- _Exercise instructions_: Every line from the line containing "Task: Select the 扫描新建(PDF) label" through the final line below is to be repeated exactly; no other line is.

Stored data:
..........
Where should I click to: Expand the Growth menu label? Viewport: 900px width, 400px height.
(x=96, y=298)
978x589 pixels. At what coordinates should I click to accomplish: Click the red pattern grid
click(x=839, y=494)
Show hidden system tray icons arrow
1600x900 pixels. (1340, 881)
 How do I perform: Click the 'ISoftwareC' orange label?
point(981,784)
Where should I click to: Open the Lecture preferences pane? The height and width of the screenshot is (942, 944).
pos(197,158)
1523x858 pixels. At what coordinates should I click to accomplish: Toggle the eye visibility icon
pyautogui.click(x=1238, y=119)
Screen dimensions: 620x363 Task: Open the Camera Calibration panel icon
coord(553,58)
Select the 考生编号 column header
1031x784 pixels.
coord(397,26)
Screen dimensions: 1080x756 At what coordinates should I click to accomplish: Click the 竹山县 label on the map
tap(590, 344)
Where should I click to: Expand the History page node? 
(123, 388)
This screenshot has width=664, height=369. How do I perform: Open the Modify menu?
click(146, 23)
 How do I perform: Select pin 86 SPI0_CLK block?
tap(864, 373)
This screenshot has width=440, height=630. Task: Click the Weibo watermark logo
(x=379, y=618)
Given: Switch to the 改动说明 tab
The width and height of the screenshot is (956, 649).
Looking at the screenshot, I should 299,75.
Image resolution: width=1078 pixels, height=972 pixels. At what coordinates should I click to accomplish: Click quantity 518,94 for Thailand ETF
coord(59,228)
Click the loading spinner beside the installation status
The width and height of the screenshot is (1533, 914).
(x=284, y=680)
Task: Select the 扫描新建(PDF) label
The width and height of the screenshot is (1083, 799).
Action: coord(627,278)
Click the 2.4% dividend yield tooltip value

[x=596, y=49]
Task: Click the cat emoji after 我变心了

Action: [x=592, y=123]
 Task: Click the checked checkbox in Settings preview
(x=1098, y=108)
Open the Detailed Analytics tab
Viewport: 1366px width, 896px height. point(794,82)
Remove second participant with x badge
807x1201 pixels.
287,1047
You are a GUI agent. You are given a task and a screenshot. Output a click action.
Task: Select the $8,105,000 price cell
..........
- _Problem solution_:
Task: Select the 扫描新建(PDF) label
The width and height of the screenshot is (1083, 799).
Action: coord(627,278)
Click the 2.4% dividend yield tooltip value

[x=596, y=49]
Task: Click the cat emoji after 我变心了

Action: [x=592, y=123]
 Task: Click the checked checkbox in Settings preview
(x=1098, y=108)
Open the Detailed Analytics tab
Viewport: 1366px width, 896px height. point(794,82)
Remove second participant with x badge
807x1201 pixels.
287,1047
You are a GUI agent. You are given a task and a screenshot. Output a click action.
Task: Select the $8,105,000 price cell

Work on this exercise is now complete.